全固态小型化紫外激光器研究
发布时间:2019-05-18 01:10
【摘要】:紫外激光具有波长短,易聚焦,分辨率高,光子能量大等特点而被广泛应用于激光雷达、激光通讯、激光标记和生物分子机制研究等方面。尽管LD(LaserDiode)泵浦的固体紫外激光器已经出现了一些实用化的装置,但是在实际中还面临光束质量较差,激光器功率稳定性不足,通过水冷控制温度导致激光器体积较大,使用不方便等问题。本论文旨在改善紫外激光器的稳定性,减小激光器体积,改善光束质量,同时提高可靠性和使用寿命,使激光器能够满足实用化要求,具体工作如下:(1)对LD泵浦调Q激光器进行了分析,由调Q原理结合四能级速率方程推得调Q激光器速率方程。同时根据三波互作用的耦合波方程,对频率转换等非线性过程、效率以及相位匹配过程进行了理论分析。(2)采用LD端面泵浦Nd:YVO4晶体产生基频光,LiB3O5 (LBO)晶体进行倍频与和频,声光调Q产生巨脉冲,比例积分微分算法(PID, Proportion Integration Differentiation)控制精确温度调节,补偿非线性晶体角度相位匹配误差,实现了一台输出波长为355nm的小型紫外激光器。该激光器在重复频率为15kHz,泵浦功率为13.33W时,355nm激光平均输出功率为1.24W,808nm-355nm的转换效率为9.3%,输出激光脉冲宽度为9.8ns,光束质量因子Mx2和My2分别为1.8和1.7,该激光器2小时内输出功率不稳定度为0.45%。

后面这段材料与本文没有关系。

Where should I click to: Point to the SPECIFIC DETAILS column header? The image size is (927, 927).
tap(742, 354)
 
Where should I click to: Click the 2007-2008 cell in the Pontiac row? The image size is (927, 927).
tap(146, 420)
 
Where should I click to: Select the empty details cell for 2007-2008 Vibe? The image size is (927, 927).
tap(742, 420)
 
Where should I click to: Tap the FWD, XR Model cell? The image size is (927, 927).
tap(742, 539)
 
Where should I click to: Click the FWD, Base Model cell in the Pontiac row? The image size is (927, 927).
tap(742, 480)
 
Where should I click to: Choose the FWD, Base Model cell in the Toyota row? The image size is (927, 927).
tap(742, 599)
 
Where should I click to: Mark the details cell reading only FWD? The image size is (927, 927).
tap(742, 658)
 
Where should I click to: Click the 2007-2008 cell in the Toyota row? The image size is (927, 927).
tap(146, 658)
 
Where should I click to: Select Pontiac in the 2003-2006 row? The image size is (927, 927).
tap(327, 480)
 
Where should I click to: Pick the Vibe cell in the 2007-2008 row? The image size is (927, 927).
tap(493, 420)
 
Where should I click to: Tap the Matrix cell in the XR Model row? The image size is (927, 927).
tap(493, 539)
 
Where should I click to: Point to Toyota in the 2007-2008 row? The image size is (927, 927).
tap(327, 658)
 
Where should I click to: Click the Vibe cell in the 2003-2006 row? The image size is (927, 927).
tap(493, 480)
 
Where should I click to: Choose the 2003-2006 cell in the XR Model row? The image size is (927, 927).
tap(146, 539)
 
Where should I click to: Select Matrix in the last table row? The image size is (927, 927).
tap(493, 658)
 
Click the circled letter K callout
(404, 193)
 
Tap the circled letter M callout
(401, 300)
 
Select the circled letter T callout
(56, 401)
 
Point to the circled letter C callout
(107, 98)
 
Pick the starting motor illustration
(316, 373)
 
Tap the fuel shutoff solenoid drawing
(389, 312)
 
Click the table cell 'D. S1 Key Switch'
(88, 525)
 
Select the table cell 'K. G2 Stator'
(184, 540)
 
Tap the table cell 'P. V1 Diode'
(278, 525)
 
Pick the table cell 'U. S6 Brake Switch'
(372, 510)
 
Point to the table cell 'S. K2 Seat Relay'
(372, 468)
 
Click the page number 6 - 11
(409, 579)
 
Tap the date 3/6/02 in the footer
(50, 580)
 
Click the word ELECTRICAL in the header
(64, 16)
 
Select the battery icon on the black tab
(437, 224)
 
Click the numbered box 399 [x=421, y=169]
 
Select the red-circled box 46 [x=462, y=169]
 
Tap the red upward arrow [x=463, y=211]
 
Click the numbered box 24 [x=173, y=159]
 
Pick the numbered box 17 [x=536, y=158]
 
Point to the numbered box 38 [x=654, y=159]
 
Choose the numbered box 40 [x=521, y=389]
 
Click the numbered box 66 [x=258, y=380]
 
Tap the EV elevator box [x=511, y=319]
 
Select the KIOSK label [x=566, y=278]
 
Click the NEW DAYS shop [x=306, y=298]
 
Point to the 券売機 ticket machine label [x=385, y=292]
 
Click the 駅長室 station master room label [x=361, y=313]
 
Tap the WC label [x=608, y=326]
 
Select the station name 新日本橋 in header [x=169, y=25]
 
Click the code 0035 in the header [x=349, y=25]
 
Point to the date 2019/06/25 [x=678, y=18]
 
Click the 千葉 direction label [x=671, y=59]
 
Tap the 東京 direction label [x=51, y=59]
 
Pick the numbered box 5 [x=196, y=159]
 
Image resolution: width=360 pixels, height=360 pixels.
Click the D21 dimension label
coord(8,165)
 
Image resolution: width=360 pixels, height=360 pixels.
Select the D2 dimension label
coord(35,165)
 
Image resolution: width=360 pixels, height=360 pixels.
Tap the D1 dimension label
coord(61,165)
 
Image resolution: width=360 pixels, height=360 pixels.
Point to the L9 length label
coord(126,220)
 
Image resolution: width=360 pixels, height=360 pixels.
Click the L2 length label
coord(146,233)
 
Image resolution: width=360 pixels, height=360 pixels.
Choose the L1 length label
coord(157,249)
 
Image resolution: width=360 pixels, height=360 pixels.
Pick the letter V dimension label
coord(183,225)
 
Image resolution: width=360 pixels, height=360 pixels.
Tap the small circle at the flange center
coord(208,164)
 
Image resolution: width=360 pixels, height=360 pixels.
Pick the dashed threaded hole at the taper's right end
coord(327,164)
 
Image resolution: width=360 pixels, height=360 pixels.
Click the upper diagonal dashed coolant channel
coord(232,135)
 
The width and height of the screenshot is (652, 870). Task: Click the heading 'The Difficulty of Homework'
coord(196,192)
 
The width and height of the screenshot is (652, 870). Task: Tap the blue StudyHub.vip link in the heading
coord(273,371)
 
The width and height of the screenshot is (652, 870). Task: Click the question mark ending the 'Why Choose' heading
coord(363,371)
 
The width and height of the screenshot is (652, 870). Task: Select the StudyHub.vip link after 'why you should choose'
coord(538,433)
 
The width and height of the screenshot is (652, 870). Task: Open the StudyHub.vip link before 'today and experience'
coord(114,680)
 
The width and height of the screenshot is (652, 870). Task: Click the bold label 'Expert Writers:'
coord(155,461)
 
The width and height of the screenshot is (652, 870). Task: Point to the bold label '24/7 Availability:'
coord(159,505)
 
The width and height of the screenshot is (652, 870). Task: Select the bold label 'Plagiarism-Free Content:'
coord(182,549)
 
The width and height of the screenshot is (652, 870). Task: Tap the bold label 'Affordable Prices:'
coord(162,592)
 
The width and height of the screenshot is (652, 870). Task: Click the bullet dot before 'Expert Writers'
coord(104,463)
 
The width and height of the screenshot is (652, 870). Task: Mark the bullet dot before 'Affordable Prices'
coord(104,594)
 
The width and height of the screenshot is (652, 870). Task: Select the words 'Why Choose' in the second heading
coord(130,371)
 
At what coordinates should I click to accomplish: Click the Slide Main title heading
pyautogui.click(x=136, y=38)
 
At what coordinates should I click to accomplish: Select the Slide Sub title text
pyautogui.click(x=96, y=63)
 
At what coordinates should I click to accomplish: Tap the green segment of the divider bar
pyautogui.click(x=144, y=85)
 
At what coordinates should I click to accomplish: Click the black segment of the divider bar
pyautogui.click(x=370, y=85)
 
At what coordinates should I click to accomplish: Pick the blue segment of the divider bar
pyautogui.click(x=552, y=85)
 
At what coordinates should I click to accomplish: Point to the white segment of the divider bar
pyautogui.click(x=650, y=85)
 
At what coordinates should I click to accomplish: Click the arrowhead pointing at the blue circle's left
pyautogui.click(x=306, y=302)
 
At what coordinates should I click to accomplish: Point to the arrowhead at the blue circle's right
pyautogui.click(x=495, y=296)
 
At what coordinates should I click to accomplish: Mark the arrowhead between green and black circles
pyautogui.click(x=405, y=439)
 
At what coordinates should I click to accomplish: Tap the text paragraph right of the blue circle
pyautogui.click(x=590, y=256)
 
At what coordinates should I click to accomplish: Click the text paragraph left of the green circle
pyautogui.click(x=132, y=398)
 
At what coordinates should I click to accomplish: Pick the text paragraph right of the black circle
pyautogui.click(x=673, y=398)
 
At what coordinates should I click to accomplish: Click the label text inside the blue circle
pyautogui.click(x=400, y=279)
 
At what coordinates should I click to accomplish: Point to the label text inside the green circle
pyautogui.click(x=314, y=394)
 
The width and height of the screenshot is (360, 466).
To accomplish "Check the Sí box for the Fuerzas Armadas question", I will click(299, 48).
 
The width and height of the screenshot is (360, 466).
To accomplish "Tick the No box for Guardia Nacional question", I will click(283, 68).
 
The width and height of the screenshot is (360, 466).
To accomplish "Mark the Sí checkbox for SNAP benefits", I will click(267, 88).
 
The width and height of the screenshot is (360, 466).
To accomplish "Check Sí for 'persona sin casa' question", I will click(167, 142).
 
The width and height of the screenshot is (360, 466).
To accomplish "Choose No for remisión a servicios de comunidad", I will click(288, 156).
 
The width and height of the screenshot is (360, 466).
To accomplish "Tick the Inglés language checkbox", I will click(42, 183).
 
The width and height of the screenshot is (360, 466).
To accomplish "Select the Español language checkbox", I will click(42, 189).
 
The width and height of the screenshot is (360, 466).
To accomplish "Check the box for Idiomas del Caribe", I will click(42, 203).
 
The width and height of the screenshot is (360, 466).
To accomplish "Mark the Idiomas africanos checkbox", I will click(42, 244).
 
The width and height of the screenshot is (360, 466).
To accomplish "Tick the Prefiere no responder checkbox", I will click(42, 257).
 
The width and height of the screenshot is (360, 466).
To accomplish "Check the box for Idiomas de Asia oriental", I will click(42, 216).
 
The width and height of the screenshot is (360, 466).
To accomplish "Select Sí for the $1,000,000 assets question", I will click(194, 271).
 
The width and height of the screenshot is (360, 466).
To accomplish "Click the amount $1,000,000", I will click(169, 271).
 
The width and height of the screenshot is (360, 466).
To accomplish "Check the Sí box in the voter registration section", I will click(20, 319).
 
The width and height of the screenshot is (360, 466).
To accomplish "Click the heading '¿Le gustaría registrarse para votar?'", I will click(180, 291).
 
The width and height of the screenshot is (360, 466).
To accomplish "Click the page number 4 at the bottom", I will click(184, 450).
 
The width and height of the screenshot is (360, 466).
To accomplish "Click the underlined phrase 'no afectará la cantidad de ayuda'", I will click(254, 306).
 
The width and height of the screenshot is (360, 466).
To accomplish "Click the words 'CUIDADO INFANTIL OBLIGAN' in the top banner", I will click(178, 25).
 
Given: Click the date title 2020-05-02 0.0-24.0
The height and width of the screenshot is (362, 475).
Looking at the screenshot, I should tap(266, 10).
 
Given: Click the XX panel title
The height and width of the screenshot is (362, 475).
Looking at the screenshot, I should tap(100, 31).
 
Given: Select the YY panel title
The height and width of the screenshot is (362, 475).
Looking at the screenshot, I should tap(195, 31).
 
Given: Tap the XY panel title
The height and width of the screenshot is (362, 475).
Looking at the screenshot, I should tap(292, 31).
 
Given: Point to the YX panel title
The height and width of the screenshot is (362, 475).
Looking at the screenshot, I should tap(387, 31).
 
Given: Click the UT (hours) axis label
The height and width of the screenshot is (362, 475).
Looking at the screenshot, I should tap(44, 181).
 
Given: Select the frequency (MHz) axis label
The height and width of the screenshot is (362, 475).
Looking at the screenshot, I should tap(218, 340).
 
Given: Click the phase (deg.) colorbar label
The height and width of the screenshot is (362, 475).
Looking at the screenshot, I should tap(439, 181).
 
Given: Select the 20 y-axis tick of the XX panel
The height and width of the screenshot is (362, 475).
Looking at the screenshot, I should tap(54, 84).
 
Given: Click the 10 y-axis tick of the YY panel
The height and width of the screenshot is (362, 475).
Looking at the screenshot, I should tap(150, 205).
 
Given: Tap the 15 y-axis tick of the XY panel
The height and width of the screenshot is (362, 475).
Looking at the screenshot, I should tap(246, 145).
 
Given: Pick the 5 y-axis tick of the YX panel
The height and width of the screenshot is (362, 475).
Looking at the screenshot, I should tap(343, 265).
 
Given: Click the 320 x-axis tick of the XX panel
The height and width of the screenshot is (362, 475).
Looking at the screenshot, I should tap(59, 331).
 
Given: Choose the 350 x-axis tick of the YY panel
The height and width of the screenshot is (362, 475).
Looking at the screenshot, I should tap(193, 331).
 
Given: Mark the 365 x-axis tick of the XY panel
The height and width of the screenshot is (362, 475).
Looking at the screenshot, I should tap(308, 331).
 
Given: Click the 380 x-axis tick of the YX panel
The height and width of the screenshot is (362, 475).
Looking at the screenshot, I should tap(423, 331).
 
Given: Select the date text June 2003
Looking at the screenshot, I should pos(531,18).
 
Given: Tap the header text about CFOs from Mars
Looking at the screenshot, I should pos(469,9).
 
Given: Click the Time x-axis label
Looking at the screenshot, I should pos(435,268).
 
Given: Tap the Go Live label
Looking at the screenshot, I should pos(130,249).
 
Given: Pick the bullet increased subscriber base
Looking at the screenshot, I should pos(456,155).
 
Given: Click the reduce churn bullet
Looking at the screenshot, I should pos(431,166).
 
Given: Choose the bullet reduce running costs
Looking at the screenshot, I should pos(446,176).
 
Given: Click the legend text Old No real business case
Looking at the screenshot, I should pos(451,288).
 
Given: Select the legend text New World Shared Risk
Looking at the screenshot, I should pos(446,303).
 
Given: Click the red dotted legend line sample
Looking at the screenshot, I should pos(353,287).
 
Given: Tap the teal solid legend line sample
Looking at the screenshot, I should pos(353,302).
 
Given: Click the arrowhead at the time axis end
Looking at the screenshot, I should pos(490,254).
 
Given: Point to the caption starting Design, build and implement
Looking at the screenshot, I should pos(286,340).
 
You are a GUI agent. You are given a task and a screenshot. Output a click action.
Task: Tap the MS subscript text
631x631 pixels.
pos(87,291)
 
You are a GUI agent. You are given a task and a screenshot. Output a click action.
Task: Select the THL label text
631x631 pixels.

(3)采用LD端面泵浦Nd:YVO4晶体产生基频光,LBO晶体进行倍频,BaB2O4 (BBO)晶体进行四倍频,声光调Q产生巨脉冲,实现了输出波长为266nm的激光器。该激光器在重复频率为15kHz,泵浦功率为12.58W时,266nm平均功率为440m W,脉冲宽度为10.7ns。该激光器采用多镜腔结构,通过多次反射倍频激光与四倍频激光,补偿由于BBO晶体走离效应产生的光斑不均匀性,使出射光斑接近圆斑。(4)采用LD端面泵浦Nd:YAG晶体,LBO晶体进行倍频,KD2PO4 (DKDP)晶体进行四倍频,Cr4+:YAG晶体调Q产生巨脉冲,实现了输出波长为266nm的激光器。实验中采用的DKDP晶体尺寸为10×10×20mm3,氘元素含量为98%,非线性过程采用Ⅰ类温度相位匹配方法。该激光器在重复频率为10Hz,泵浦功率为60W,泵浦脉宽为500μs时,获得266nm激光输出能量为57μJ、266nm激光脉冲宽度为亚纳秒量级。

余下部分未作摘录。